In general, the penal system in the Middle Ages and the early modern period was not designed for resocialization as it is today; the focus was on punishment and deterrence. The St. Mark's Tower and the Büttelhaus once served as a remand prison for suspects and as a dungeon for serious criminals. Even today you can see in the cellar that just being locked in the cold, dark and vermin-infested dungeons put a heavy psychological strain on the inmates. Anyone who did not confess due to a lack of circumstantial evidence was tortured: in Rothenburg ob der Tauber this usually took the form of beatings or stretching instruments and was carried out by the bailiffs. Another task of the city guards: they brought the accused to court in the nearby town hall. Then the bailiffs were officially dressed in their red and white uniform. There were often complaints from citizens: the bailiffs would treat rich criminals better than the poor craftsmen who had to suffer for nothing.

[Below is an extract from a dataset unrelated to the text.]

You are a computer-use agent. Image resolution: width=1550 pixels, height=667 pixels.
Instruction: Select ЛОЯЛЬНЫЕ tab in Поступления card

The bailiffs themselves also sometimes went overboard: in 1560, the city even turned the goat into a gardener - or better: the drunkard into a bailiff - with Bastian Gackstatt. Because Gackstatt did not always stay at his post as planned. He was drawn to the city's taverns, where he drank happily. Fortunately, he didn't have a Houdini as a prisoner and so there is no evidence of any escape under his aegis. But because he also cheerfully served and toasted the criminals in the dungeons, things got too colorful for the people of Rothenburg. Bastian Gackstatt soon found himself on the other side of the bars as an inmate. It was only thanks to his wife's intervention and guarantee that he was “only” banished from the city and did not face worse punishments.

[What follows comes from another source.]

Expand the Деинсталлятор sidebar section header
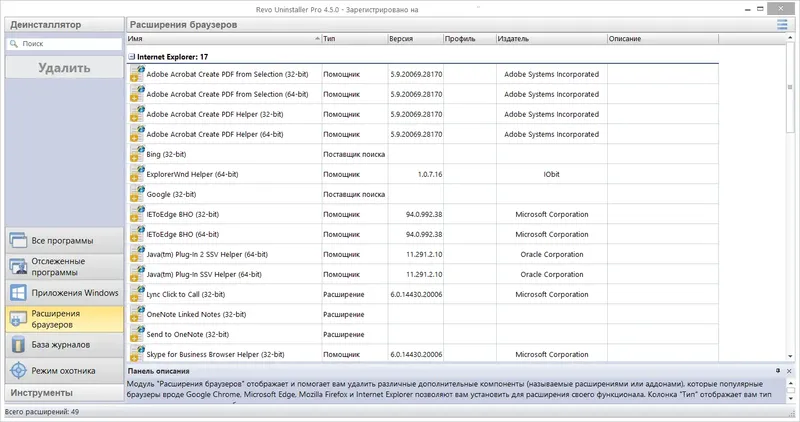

Worse punishments awaited those prominent inmates in the Büttelhaus and St. Mark's Tower who were imprisoned for political reasons in 1525: During the Peasants' War, the religious zealot Teuschlein and his followers ended up in prison. Years earlier, the anti-Jewish agitator Teuschlein had already fueled the pogrom mood in Rothenburg and sided with the Reformation and the rebellious farmers. Rothenburg, as a nest of resistance, quickly became the target of the victorious army of the Swabian Confederation, which entered the city without a fight and arrested 21 agitators. This ended with the death penalty for everyone. Incidentally, the same fate befell Houdini from the Ries a few centuries ago, although not in Rothenburg. After his second escape, he was later caught near Ulm and ended up on the gallows. The Büttelhaus is now Rothenburg's city archive; in 1960 the files moved from the town hall to the former prison. In the middle of the 19th century, the former cells were still used as social housing before the house burned down during the bombing of the city in 1945. The cellar vaults and the neighboring St. Mark's Tower, which structurally founded the ensemble, are still preserved in their original form. It once stood as a solitary observation tower for the nearby Stauferburg; the first city wall with the Röderbogen was added later - for Franz Antoni Stahl, of course, even the newer city wall ring at the Rödertor was no obstacle to his escape through the night hundreds of years later.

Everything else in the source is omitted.